─── MATÉRIEL ───

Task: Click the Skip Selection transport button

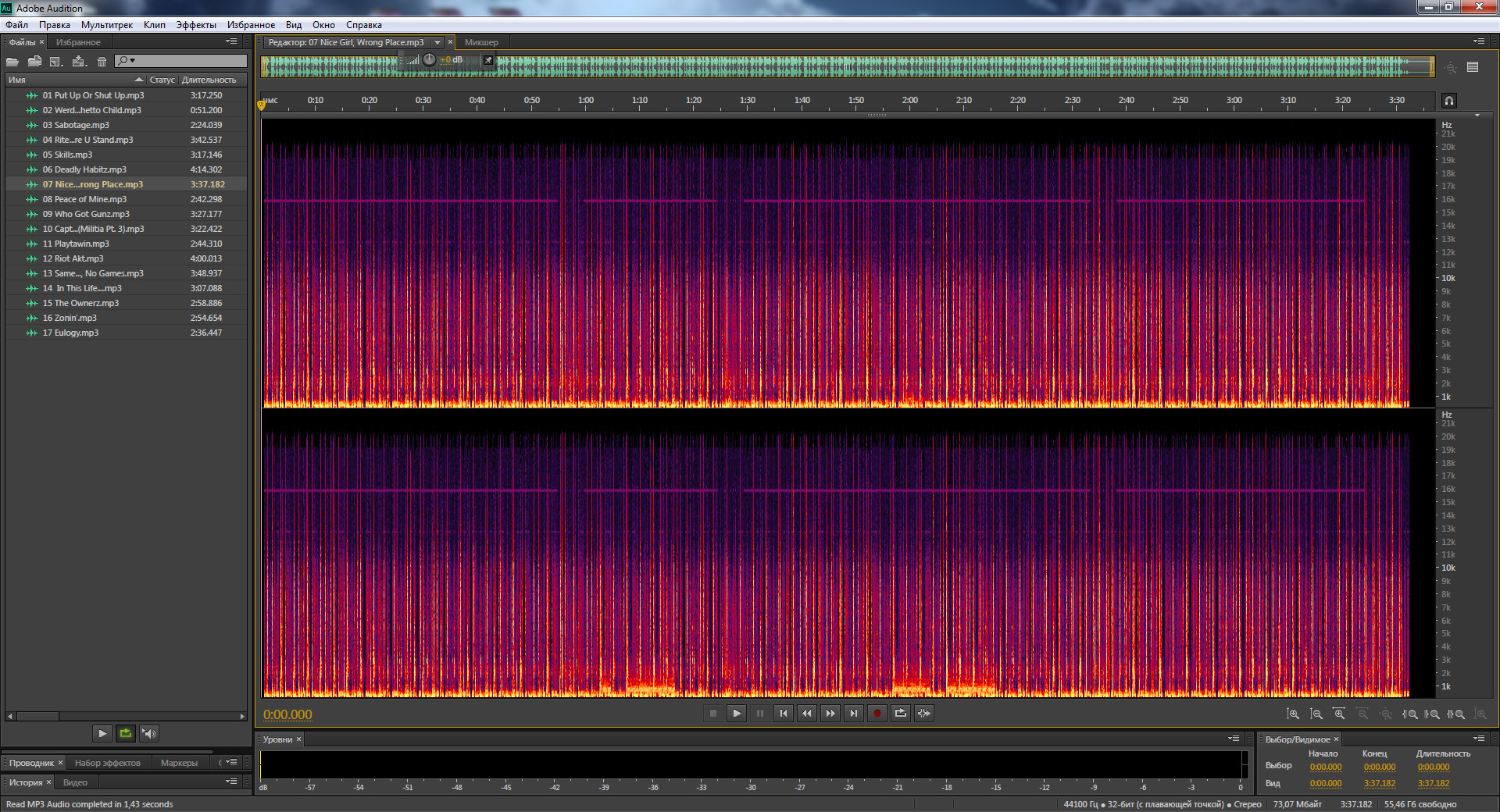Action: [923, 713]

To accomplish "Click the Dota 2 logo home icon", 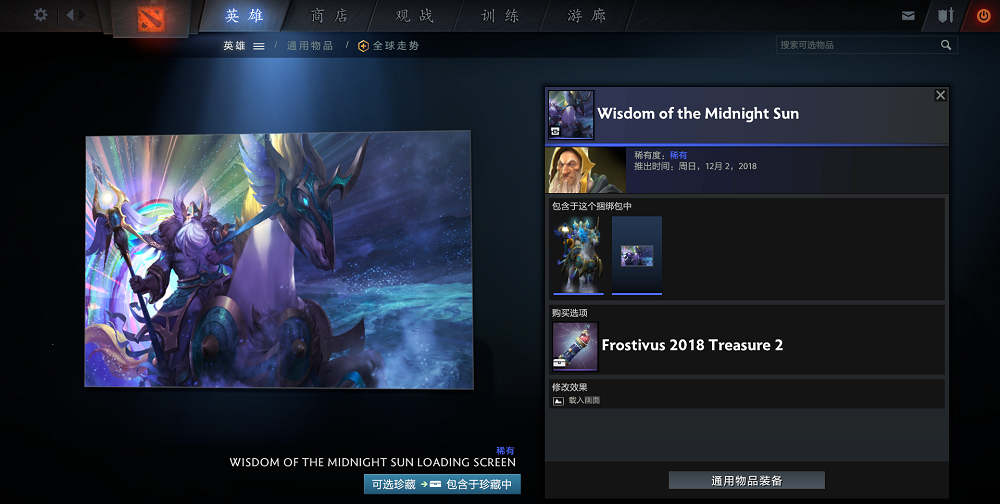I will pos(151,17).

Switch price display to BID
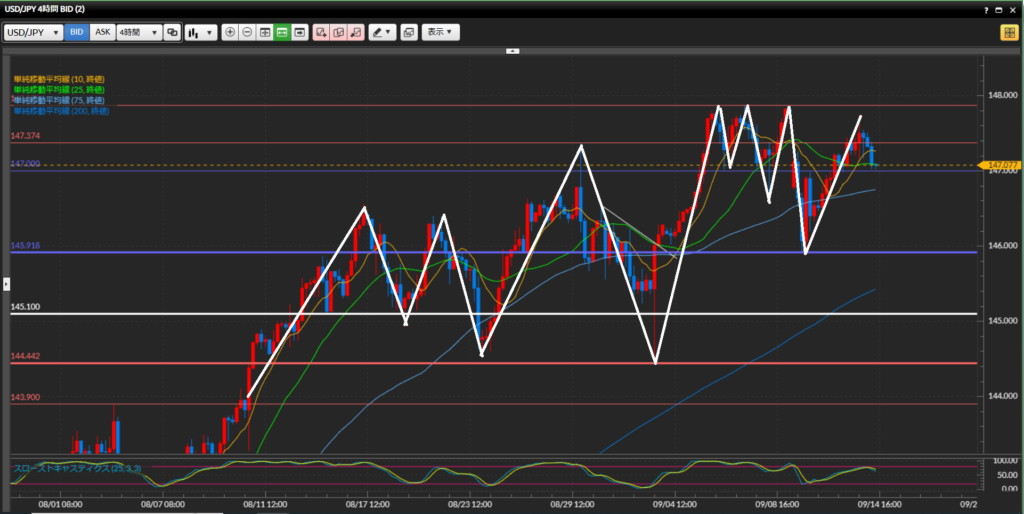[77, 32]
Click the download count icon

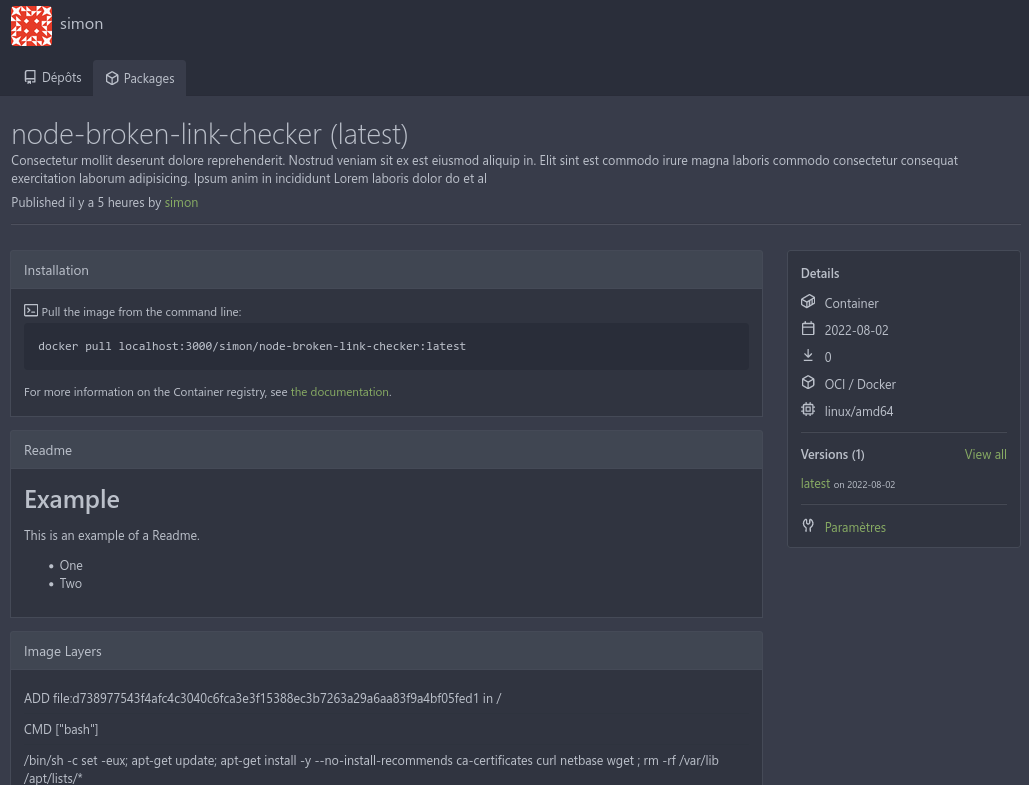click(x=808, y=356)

───
─── MATÉRIEL ───

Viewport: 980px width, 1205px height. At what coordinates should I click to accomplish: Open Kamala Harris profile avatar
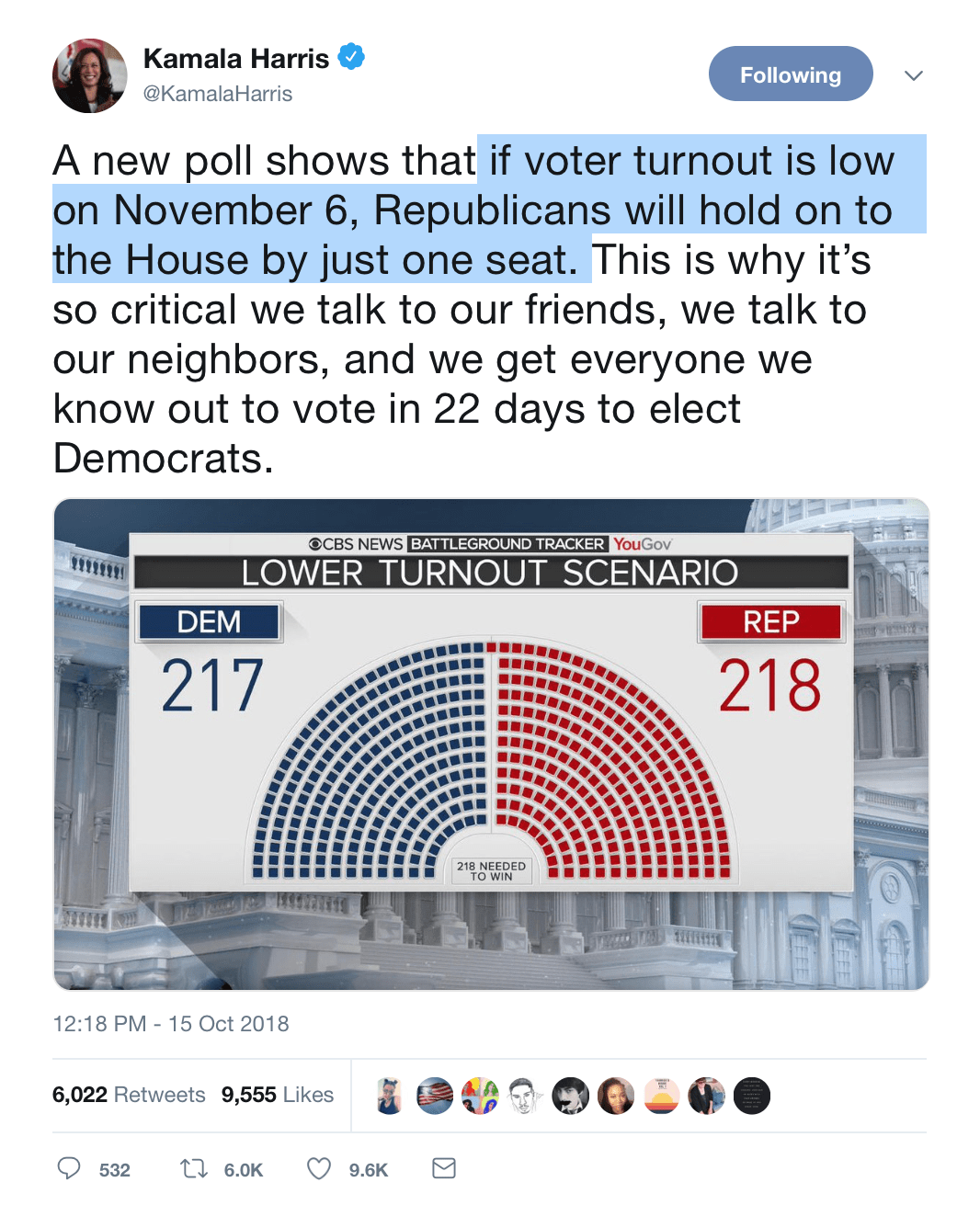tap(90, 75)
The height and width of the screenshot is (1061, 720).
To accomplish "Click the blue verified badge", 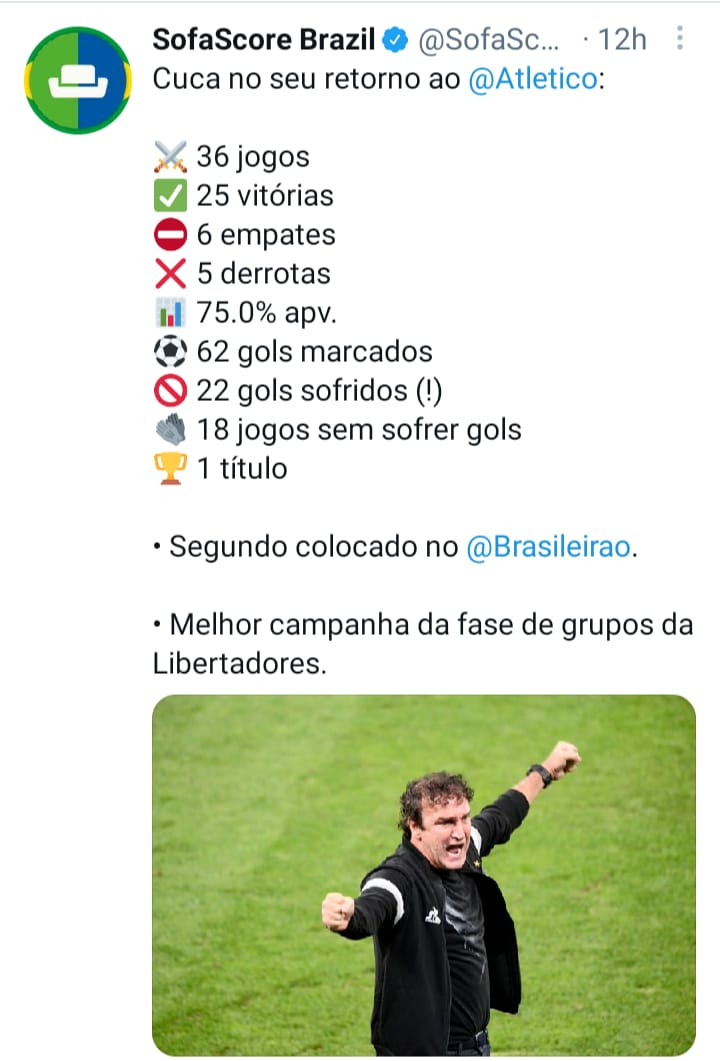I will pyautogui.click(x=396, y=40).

───
─── MATÉRIEL ───

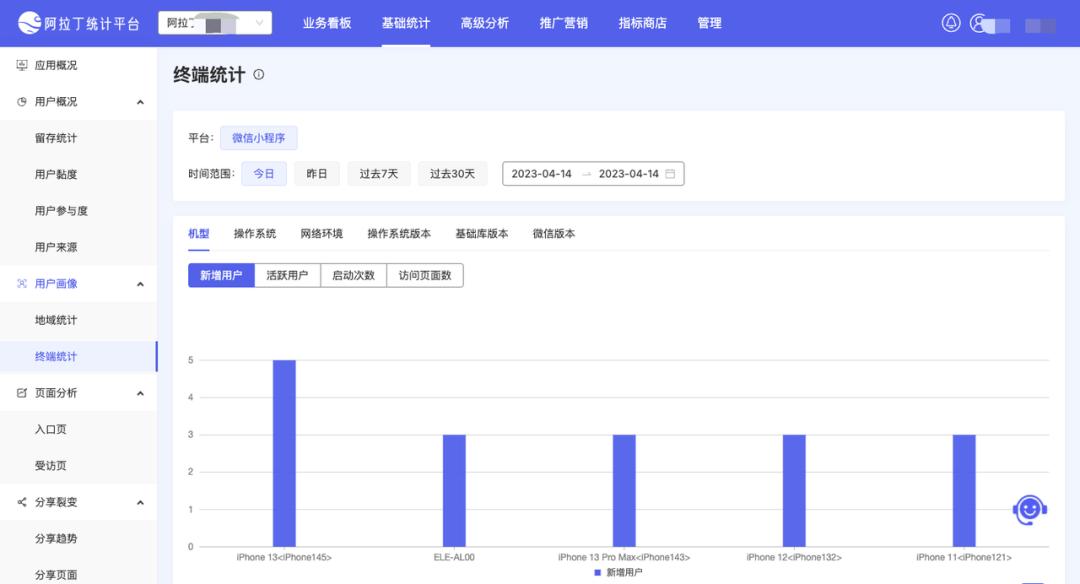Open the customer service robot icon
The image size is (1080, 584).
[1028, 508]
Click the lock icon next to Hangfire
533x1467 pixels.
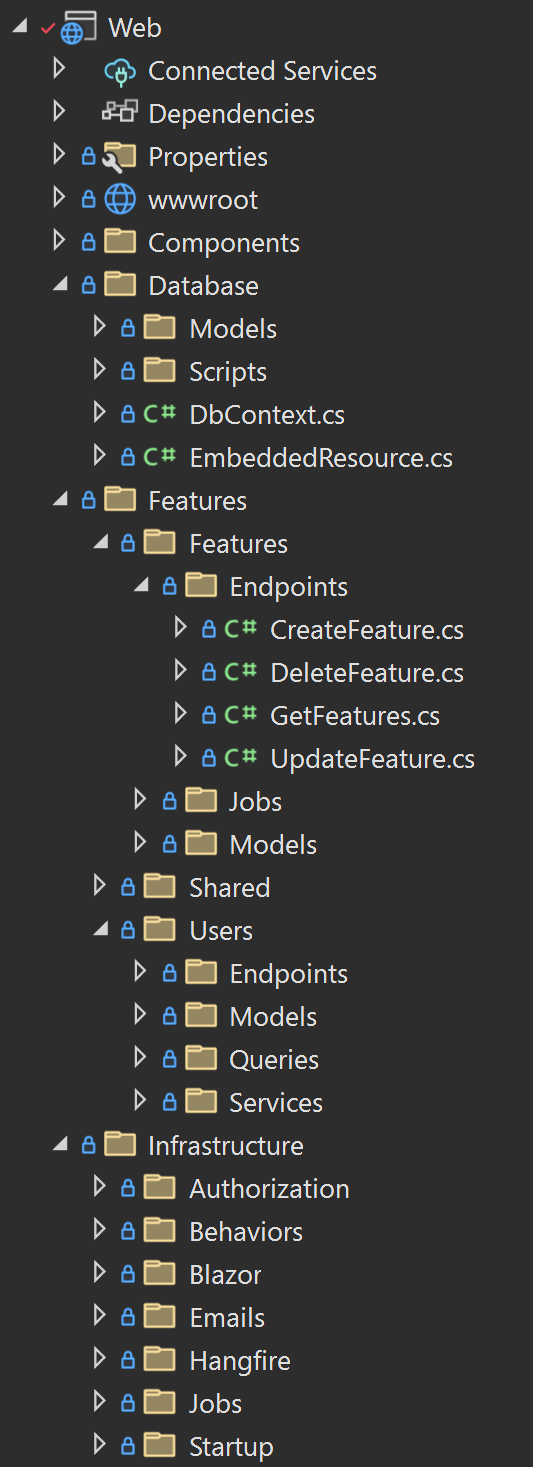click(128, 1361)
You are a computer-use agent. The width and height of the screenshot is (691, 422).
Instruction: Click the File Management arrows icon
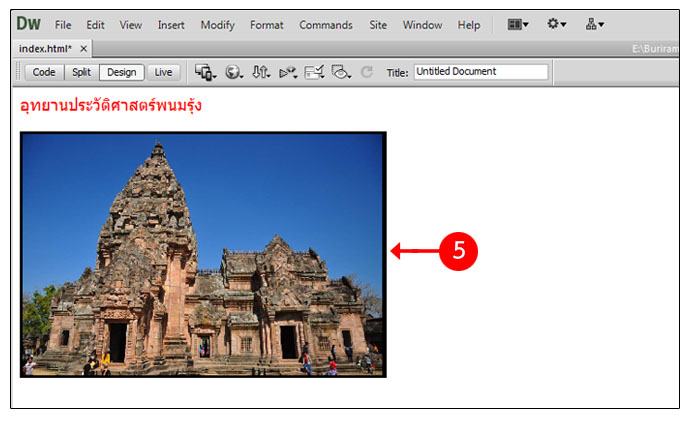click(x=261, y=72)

───

## PROBLÈME À RÉSOUDRE
Réécrivez les données depuis la ligne contenant « You are a computer-use » jusqu'à la ligne contenant « click(x=261, y=72) » incluse, consignes comprises, et ajustez de -99 chaque coordonnée des réponses. Ne reprenez que ces lignes et laissez les images de côté.

## CORRIGÉ
You are a computer-use agent. The width and height of the screenshot is (691, 422).
Instruction: Click the File Management arrows icon
click(x=162, y=-27)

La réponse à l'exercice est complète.